Valve-regulated lead-acid (VRLA) batteries rely upon internal gas recombination to minimize electrolyte loss over the life of the battery, thereby eliminating the need for re-watering. Internal gas recombination is achieved by allowing oxygen generated at the positive electrode to diffuse to the negative electrode, where it recombines to form water and also suppresses the evolution of hydrogen. The diffusion of oxygen is facilitated by providing a matrix that has electrolyte-free pathways. The recombination process is further enhanced by sealing the cell with a mechanical valve to keep the oxygen from escaping so it has greater opportunity for recombination. The valve is designed to regulate the pressure of the cell at a predetermined level, hence the term, "valve-regulated". It should be noted that the term "sealed" is often times used in the art when referring to VRLA batteries. This usage is somewhat incorrect as some type of means for venting a battery cell must be provided to vent gasses generated during charging.
VRLA recombination batteries offer a number of advantages compared to flooded cell batteries. For example, the very low levels of gas discharge from this type battery permit its use for office equipment. Also, because the electrolyte is held in a matrix, there should be no electrolyte splash or spillage if the cell case is cracked or otherwise damaged. The cell has the potential to operate for some time with a cracked case. VRLA batteries are particularly suited for remote back-up power applications because they do not require the same type of periodic maintenance required by flooded cells. These differing maintenance requirements provide cost savings when VRLA batteries are used.
The liquid electrolyte in VRLA batteries is absorbed in plate separators which operate in a nearly completely saturated state. Desirably, a saturation level of between about 90 and about 99 percent is maintained in the separators. Saturation level is defined as the ratio of the weight of the electrolyte actually absorbed in the separators to the weight of the acid required to completely saturate the separators. Other definitions of this term and of the concept of saturation level are known in the art. As described above, it is necessary that some air space remain in the separators for proper recombination.
Although the separators will operate in a less than totally saturated condition when the VRLA cell is placed in service, in some instances the VRLA cell container is flooded with electrolyte when it is "formed". The term "formed" as used in the battery manufacturing art refers to placing the initial charge on the individual battery cells by passing a forming current therethrough. The present invention is concerned with the manufacturing steps that take place after a VRLA cell has been formed while in a flooded state. This temporary condition of being flooded should be distinguished from flooded lead acid cells which by design operate with plates that are submerged in electrolyte. Thus, any reference herein to a "flooded" cell refers to a VRLA cell soon after it has been formed and not to a cell intended for normal operation in a flooded state.

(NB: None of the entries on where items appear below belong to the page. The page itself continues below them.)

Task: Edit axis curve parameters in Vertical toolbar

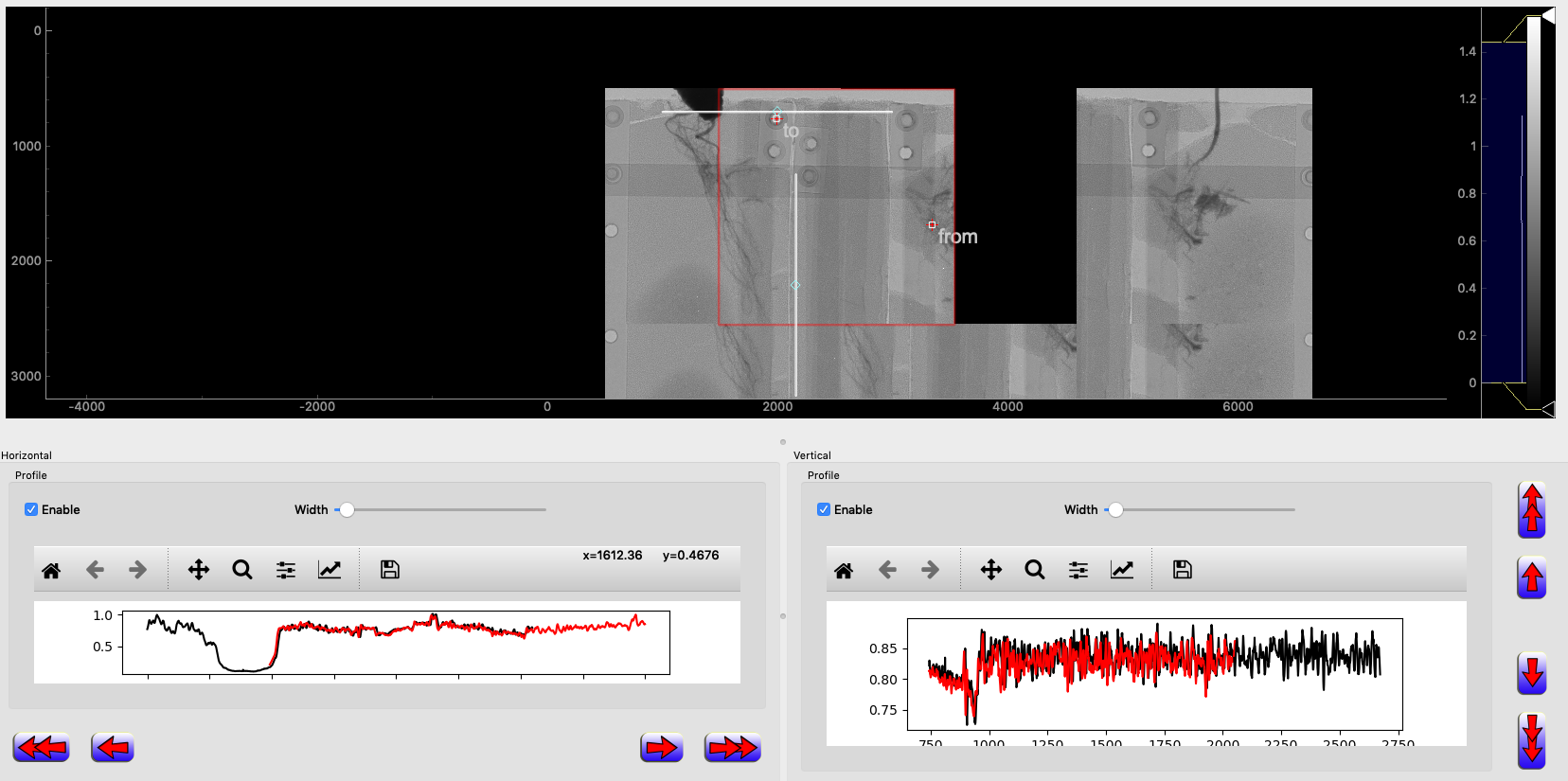Action: [x=1122, y=570]
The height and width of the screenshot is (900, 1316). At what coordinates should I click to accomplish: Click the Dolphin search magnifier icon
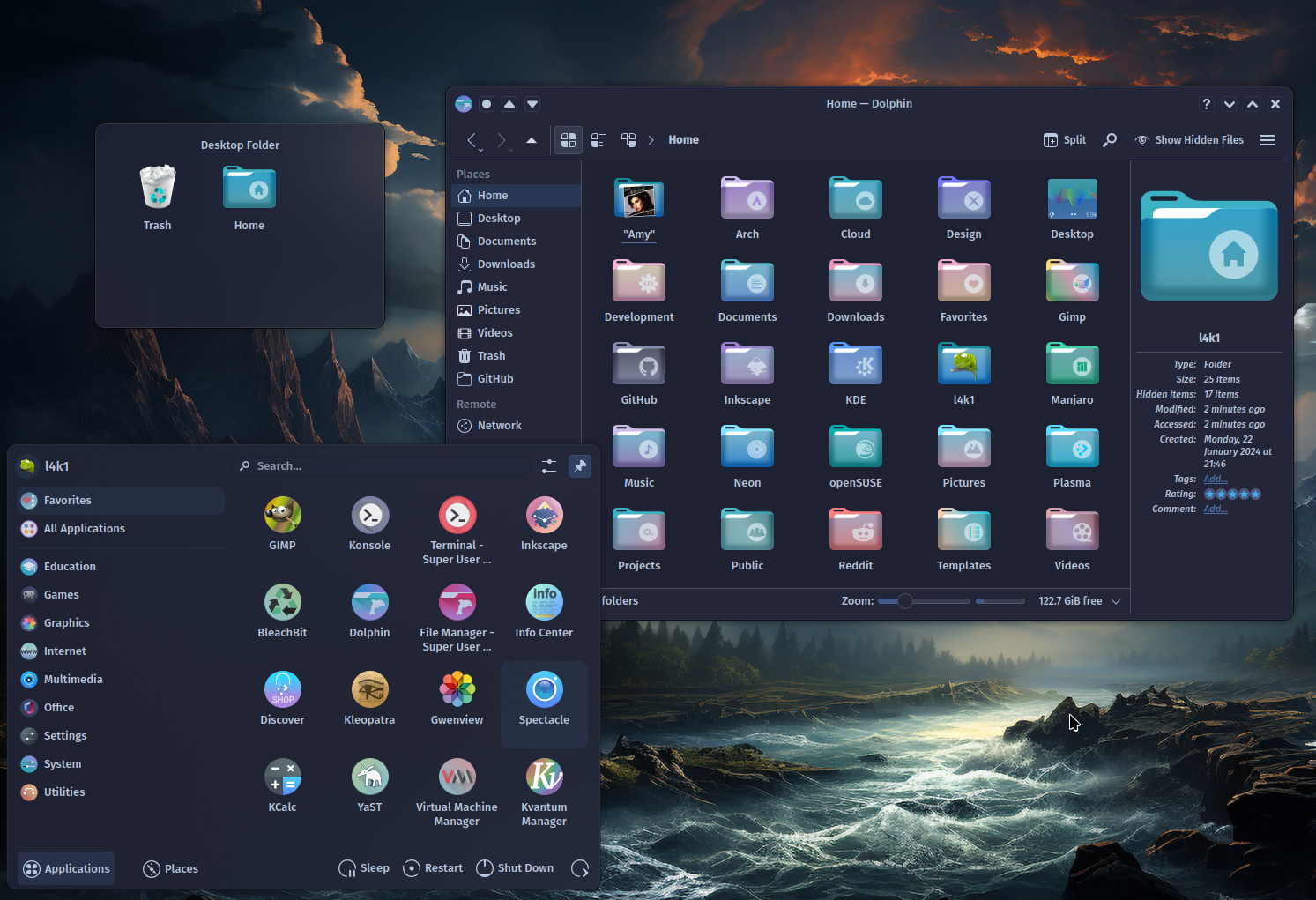click(1110, 140)
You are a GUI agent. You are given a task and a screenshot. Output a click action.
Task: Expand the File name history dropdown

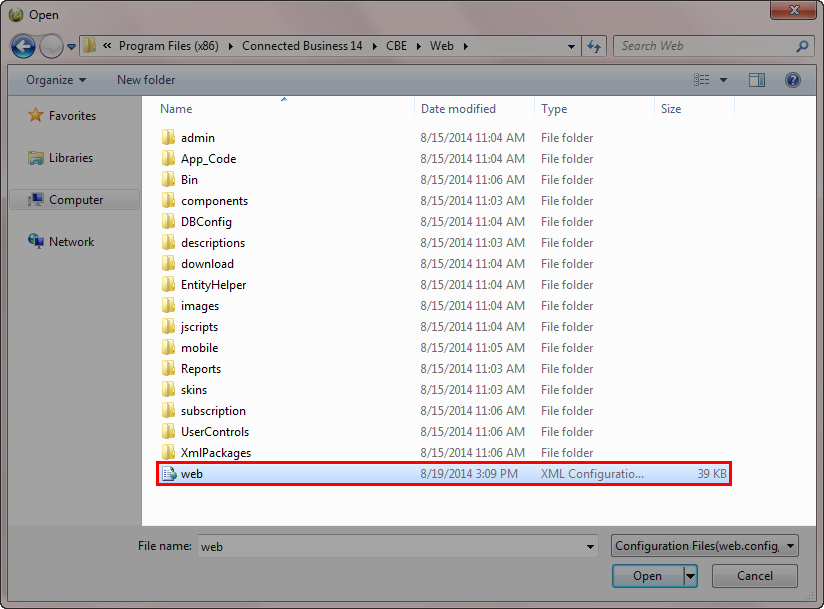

Excess electrolyte must be removed from VRLA batteries, after forming, so as to reach the desired level of saturation. Significantly, the amount of electrolyte remaining in the separator material must be controlled carefully for optimum battery performance. The separator material must not be completely saturated with liquid but must be left at something less than complete liquid saturation so that gas passages are provided. These gas passages are needed to facilitate the recombination process described above.
Several manufacturing techniques have been employed to remove the excess acid from the flooded VRLA cell. One method is to simply dump the excess acid from the cell relying on the weight of the cell after dumping to determine that the proper saturation level has been attained. This method is not desirable because it is messy and raises dangers from splashing corrosive electrolyte material. Moreover, it is difficult to accurately control the final saturation level of the AGM material using this method. Typically, cells so created initially are somewhat too wet to recombine with high efficiencies and must be allowed time to dry out to provide highly efficient recombinant batteries.
Another technique uses tank formed plates. The cells are then assembled using these plates and the subsequent acid fill is controlled to provide a specific unsaturated condition. While this process can provide a consistently reproducible product, it is tedious, time consuming and is one of the most expensive options.
Still another technique involves adding a controlled amount of liquid electrolyte to the unformed cell. One process for doing so is disclosed in U.S. Pat. No. 5,731,099 to Badger et al. This patent discloses an apparatus for introducing a controlled volume of an electrolyte to a battery case. Various other methods employ some aspects of these and other approaches. Not all of these approaches are discussed here.
There is a need then for a method of removing electrolyte from a "flooded" VRLA battery cell during the process of making a VRLA battery. The present invention addresses this and other needs. Further, the present invention provides additional advantages and solutions to additional problems not necessarily stated herein. The scope of the present invention includes those advantages and solutions to these additional problems.